Ya es un hecho. A partir del año 2035 no será posible adquirir vehículos de combustión en todo el territorio de la Unión Europea. Así lo ha acordado el Parlamento Europeo. Dentro de trece años, por tanto, los ciudadanos no podrán comprar ningún automóvil que funcione con gasolina, diésel, gas o incluso que sea híbrido.
Se trata de una norma de la Unión que reviste la forma de Directiva, la cual, a diferencia del Reglamento, no es directamente aplicable en los estados miembros, sino que su eficacia se concreta en exigir a éstos la aprobación de las normas internas que sean necesarias para acomodar su legislación nacional a los principios básicos contenidos en la Directiva.
En el caso de España, recordemos, el año pasado se aprobó una ley de similar objeto: la Ley de Cambio Climático y Transición Energética, que preveía que la fecha para dejar de vender en España automóviles y vehículos comerciales de combustión e híbridos sería el año 2040.
La medida, ha dicho Ursula von der Leyen, presidenta de la Comisión Europea, es un mensaje a los fabricantes europeos de vehículos a motor para que aceleren el proceso, que algunos ya han comenzado, para su transformación en empresas que fabriquen exclusivamente coches eléctricos o con pila de hidrógeno. Pero también una advertencia a las marcas extranjeras para que cambien su modelo de negocio si desean seguir operando en Europa.
Siendo así, no podemos sino aplaudirla. Los glaciares se deshacen, los plásticos campan a sus anchas en los océanos y los cielos, sobre todo los que cubren las grandes ciudades, amanecen grises por la polución.
Es necesario tomar conciencia. Y hacerlo pronto, pues el planeta no puede esperar más y la salud, tanto la nuestra como la de aquellos que nos sucederán, está en juego.
Pero claro, no sólo los vehículos de combustión son los responsables de esta situación. Si no se toman otras medidas paralelas, el esfuerzo no habrá servido para mucho.
Y es que, como viene ocurriendo desde hace tiempo, el problema principal radica en el consumismo frenético que domina nuestras vidas. La producción en cadena de millones de objetos innecesarios que, más temprano que tarde, acabarán apilados en los kilométricos vertederos que ya dominan una porción preocupante del paisaje. “¡Produzcamos millones de toneladas de productos amontonados y seremos felices!”, dijo el escritor francés Frédéric Beigbeder. El desarrollo económico concebido como la producción cada vez mayor y más inútil de mercancías, de “una inmensa acumulación de mercancías”, advirtió Karl Marx.
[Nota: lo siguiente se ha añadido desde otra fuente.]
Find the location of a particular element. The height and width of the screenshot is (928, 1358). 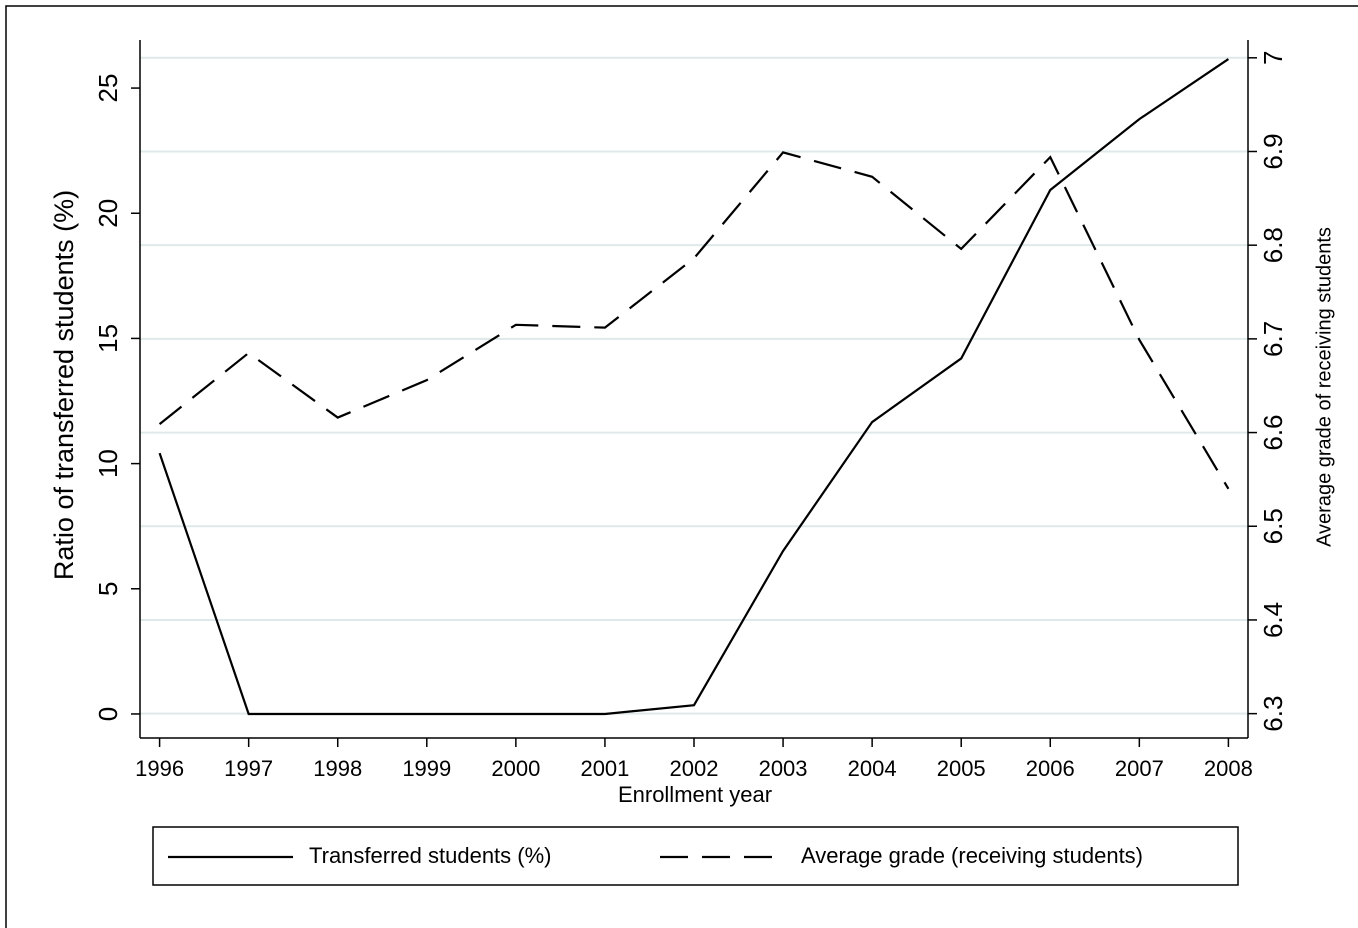

x-tick-label: 2001 is located at coordinates (604, 768).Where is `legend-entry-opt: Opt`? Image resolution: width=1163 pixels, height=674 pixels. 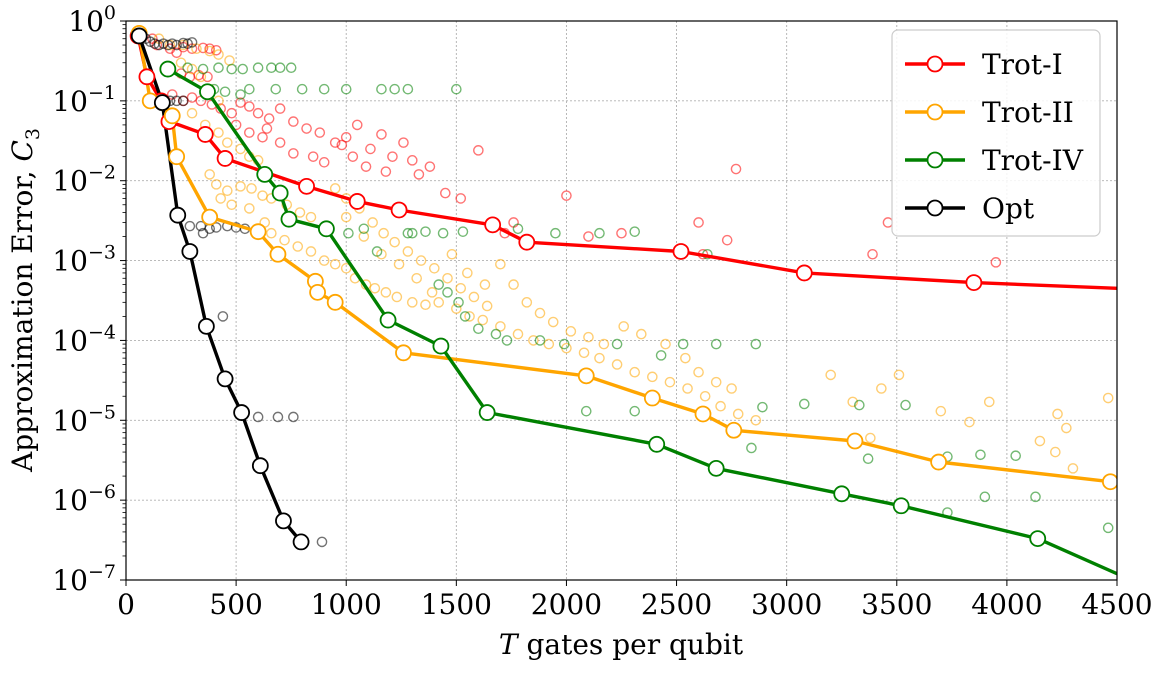 legend-entry-opt: Opt is located at coordinates (970, 208).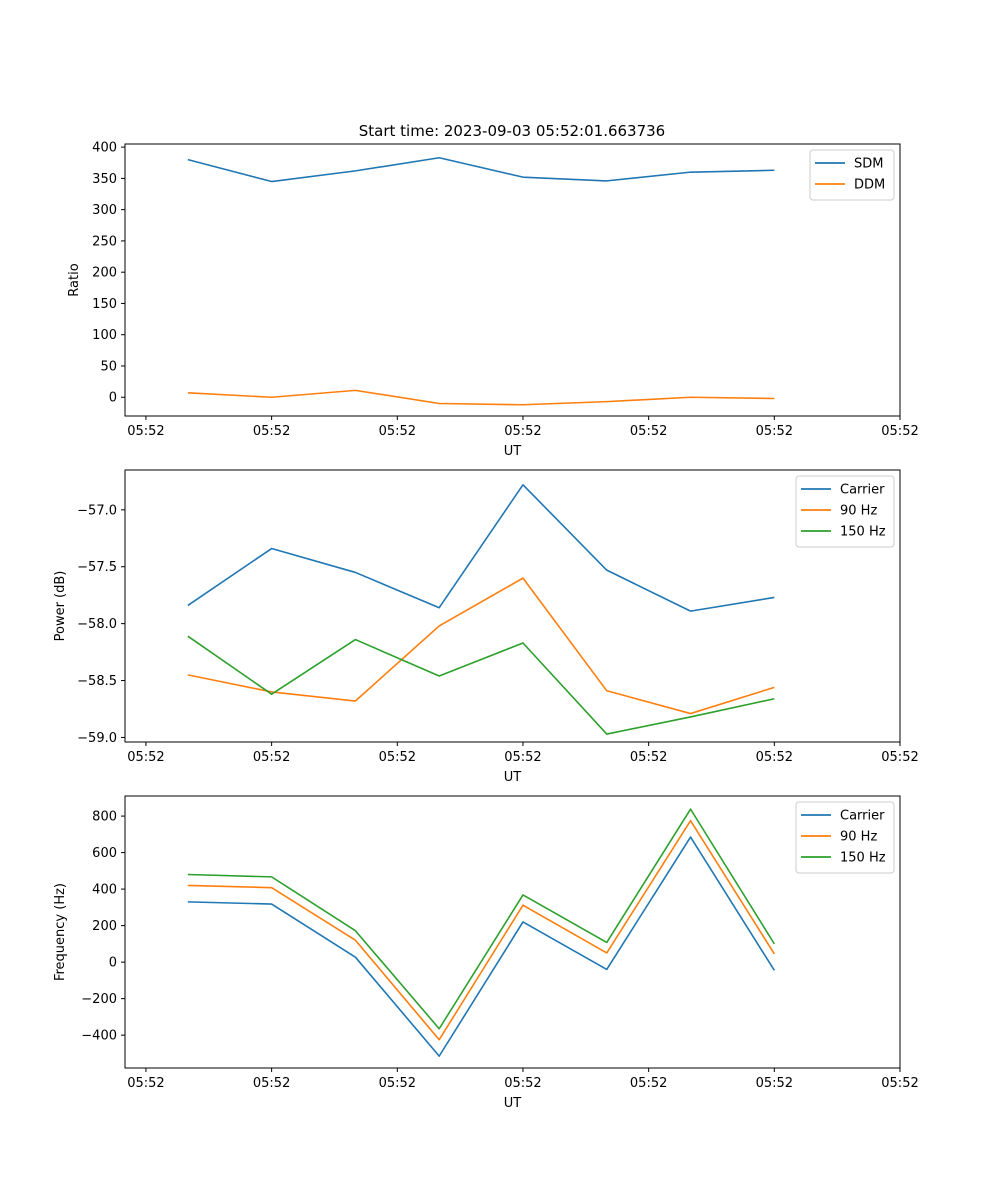 The height and width of the screenshot is (1200, 1000). I want to click on frequency-y-tick-label: 200, so click(104, 926).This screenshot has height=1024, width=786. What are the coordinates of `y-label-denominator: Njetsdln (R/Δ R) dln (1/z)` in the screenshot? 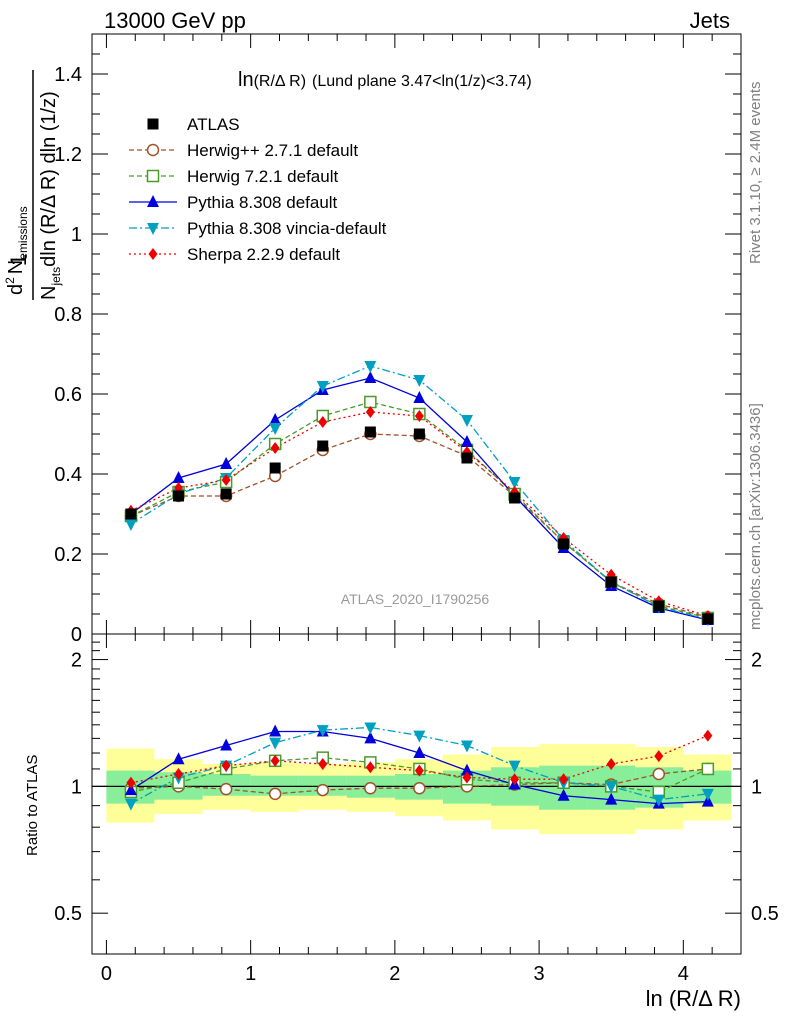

De este modo, si las medidas que se tomen por los poderes públicos, ya sean nacionales o supranacionales, no van acompañadas de un cambio de paradigma, no serán más que prohibiciones estériles incapaces de lograr su cometido, por noble y necesario que sea.
Aunque las grandes multinacionales pretendan convencernos a través de sus coloridas campañas de marketing, progreso no equivale a consumo abundante y compulsivo, sino a consumo responsable, a consumo consciente y conocedor de los procesos productivos que han sido precisos para llegar al producto final. El progreso pasa necesariamente por el conocimiento, por la reflexión, por detenernos a pensar sobre las consecuencias de nuestros actos. Algo que los grandes accionistas, por miedo a perder su fortuna, desean evitar a toda costa. La educación es mala, la cultura es peligrosa y la religión, vestigio de un pasado oscuro. “¿Qué le vamos a hacer si la humanidad ha decidido reemplazar a Dios por productos de gran consumo?”, se preguntó Beigbeder.
Pero no es así, porque la decisión, si no es libre, no puede ser considerada decisión, sino imposición implícita. Y sólo es libre aquella que se toma tras ser debidamente informado, tras ser debidamente formado. La ignorancia es un arma utilizada por los que tienen para someter a los que no tienen. Puede revestir diversas formas: la propaganda, la publicidad, las vidas idílicas representadas en anuncios y en redes sociales y, en resumen, todo aquello que, nada más contemplarlo, provoca el deseo. Un deseo avivado por imágenes relamidas y músicas pegadizas.
El problema, por tanto, es de proporciones colosales. Y culpar sólo a los coches o sólo a los cruceros del cambio climático, aunque también influyen, es un mal chiste contado por un mal humorista.
Aprobar leyes es necesario. Colapsar el Boletín Oficial del Estado o el Diario Oficial de la Unión Europea es contraproducente. Paremos, reflexionemos y actuemos en consecuencia. Tal vez, si está bien hecha, bastaría una sola norma. Y es que la solución, como siempre, radica en una buena formación.